Information Start Marker

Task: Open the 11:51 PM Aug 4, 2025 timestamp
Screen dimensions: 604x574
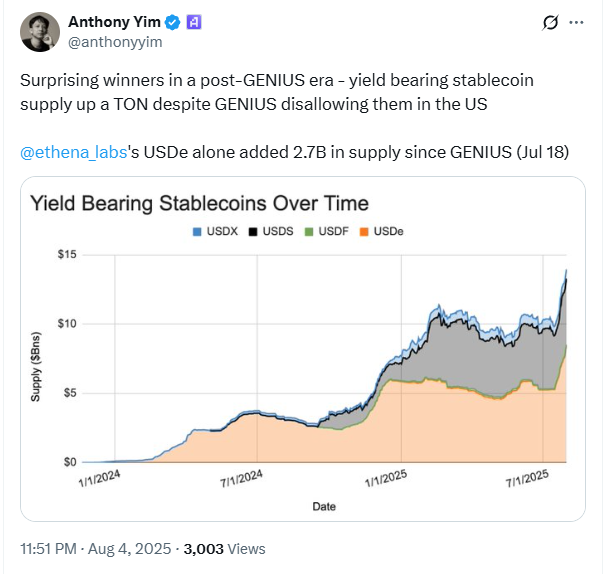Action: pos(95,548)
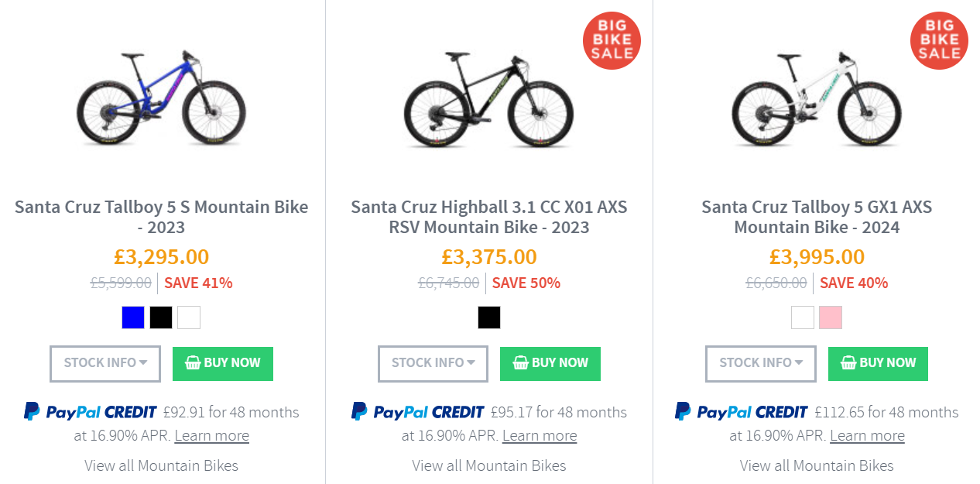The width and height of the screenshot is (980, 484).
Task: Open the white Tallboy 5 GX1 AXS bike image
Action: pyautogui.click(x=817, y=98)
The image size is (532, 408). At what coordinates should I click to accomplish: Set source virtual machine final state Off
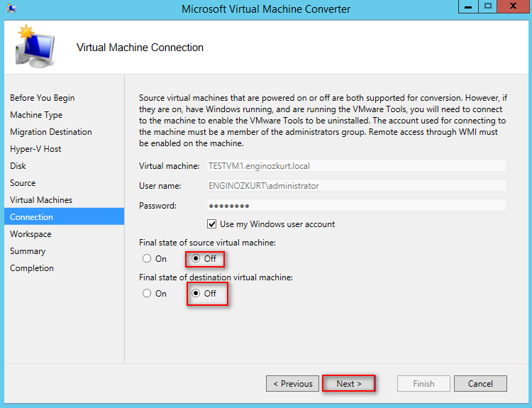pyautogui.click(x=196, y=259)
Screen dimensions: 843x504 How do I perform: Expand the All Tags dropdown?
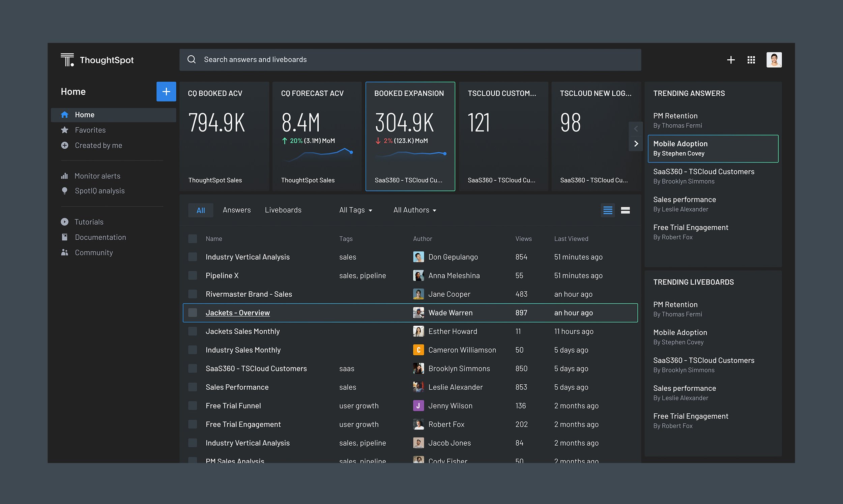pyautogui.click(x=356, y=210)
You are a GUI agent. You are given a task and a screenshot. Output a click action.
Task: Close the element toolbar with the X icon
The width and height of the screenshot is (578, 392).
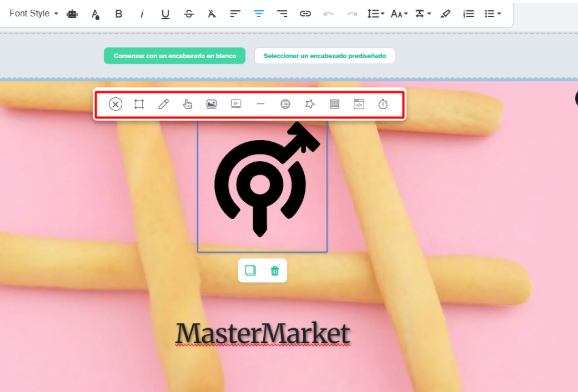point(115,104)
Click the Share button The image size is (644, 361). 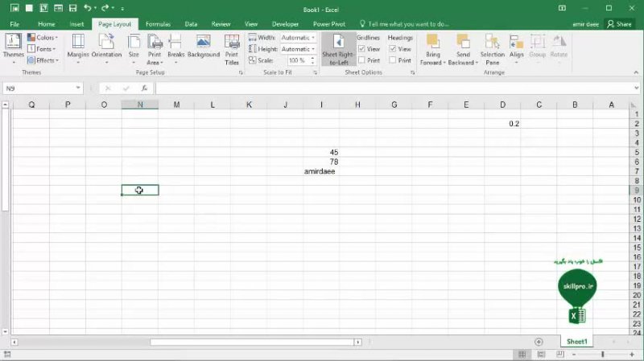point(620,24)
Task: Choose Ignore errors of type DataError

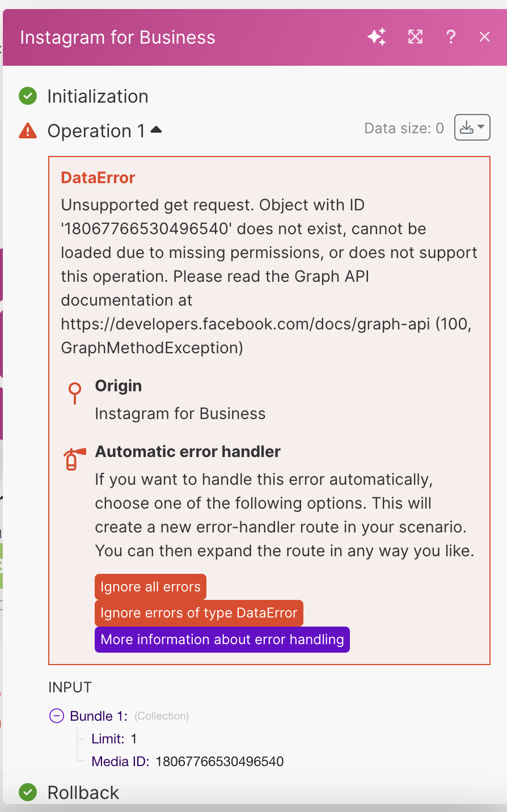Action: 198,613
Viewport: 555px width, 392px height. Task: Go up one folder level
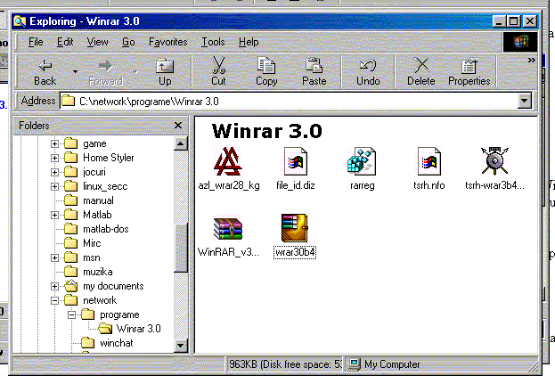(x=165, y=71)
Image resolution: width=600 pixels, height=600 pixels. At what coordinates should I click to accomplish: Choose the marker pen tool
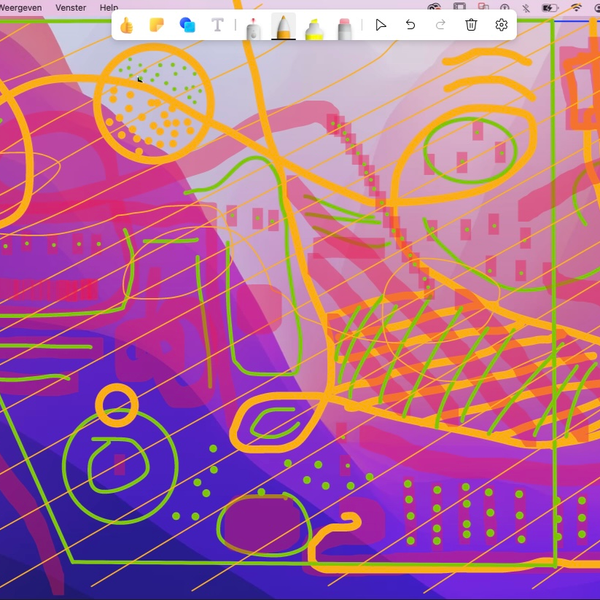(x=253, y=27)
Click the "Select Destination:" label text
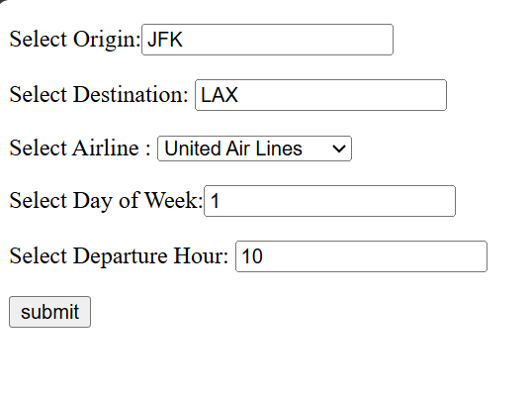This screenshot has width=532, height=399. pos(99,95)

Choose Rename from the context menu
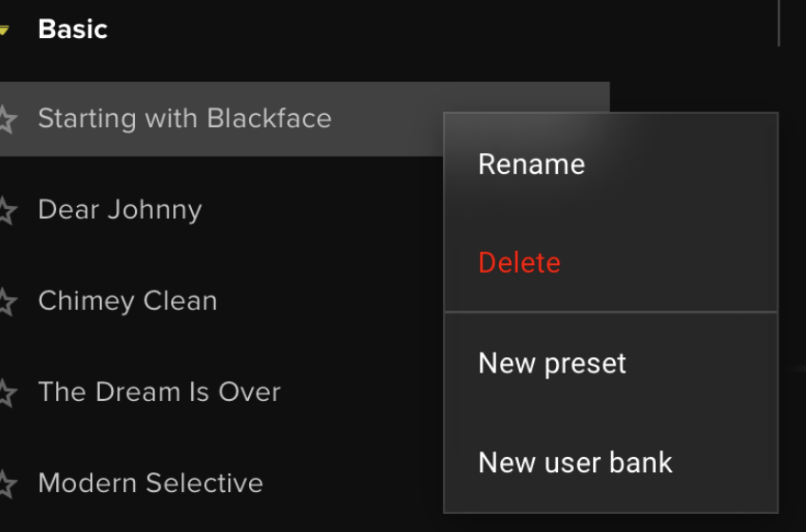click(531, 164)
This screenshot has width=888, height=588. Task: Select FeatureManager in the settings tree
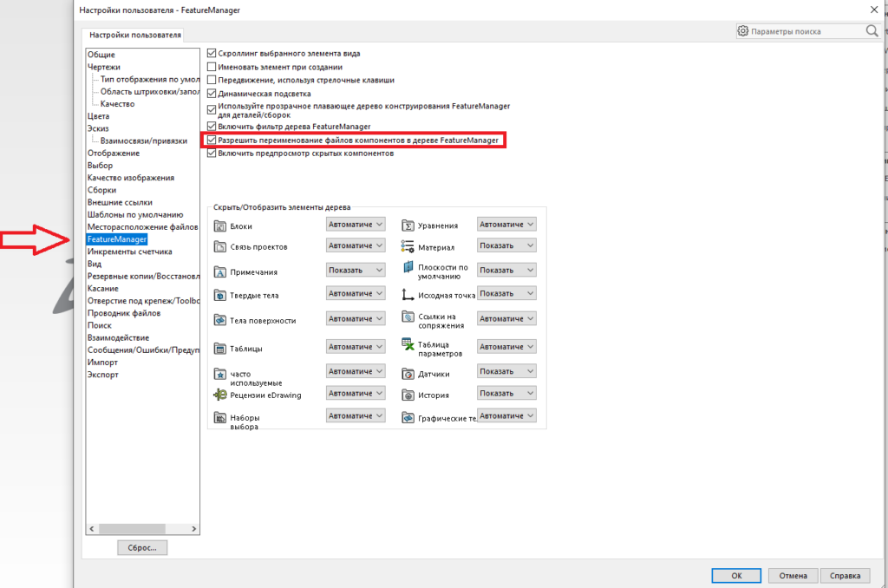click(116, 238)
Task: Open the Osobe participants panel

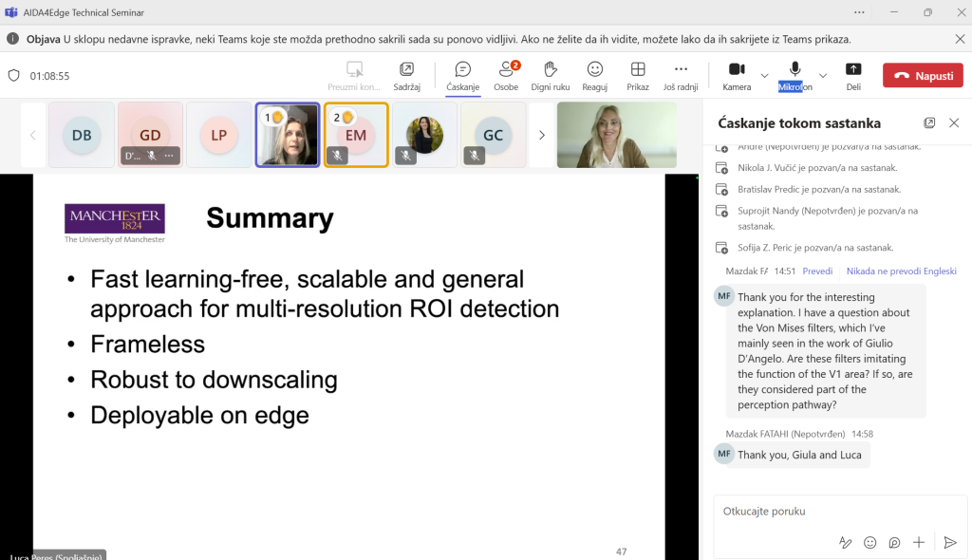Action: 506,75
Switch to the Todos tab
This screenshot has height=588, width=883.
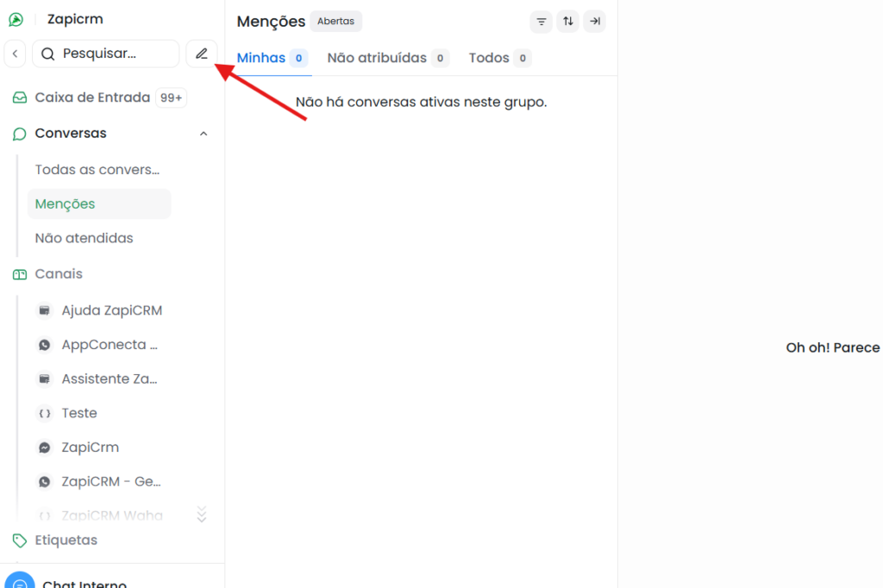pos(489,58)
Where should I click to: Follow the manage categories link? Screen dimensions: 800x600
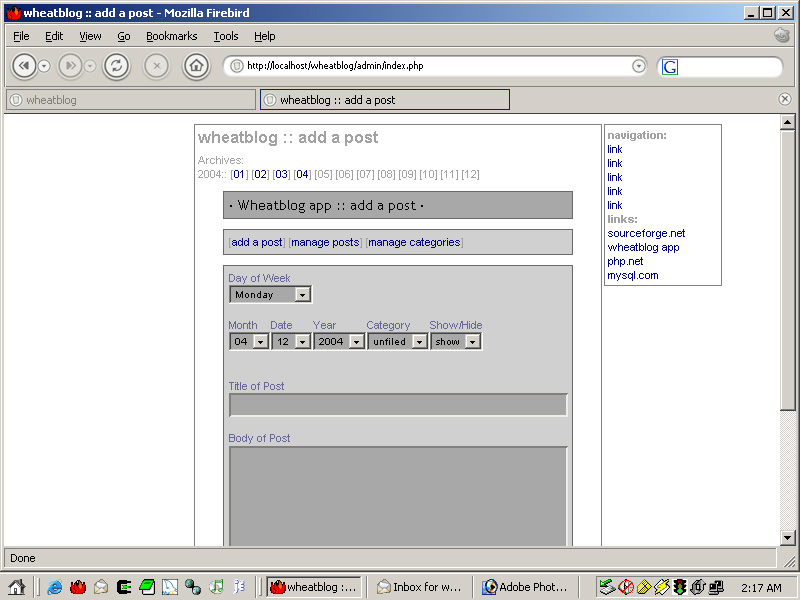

Information End Marker

From the line containing "Choose Rename from the context menu" to the last line of the entries, output every line exactly as written, but leave out the pictures.

§ Answer area:
Choose Rename from the context menu
click(531, 164)
This screenshot has width=888, height=588. Task: Select FeatureManager in the settings tree
click(116, 238)
Task: Open the Osobe participants panel

Action: 506,75
Switch to the Todos tab
This screenshot has height=588, width=883.
pos(489,58)
Where should I click to: Follow the manage categories link? Screen dimensions: 800x600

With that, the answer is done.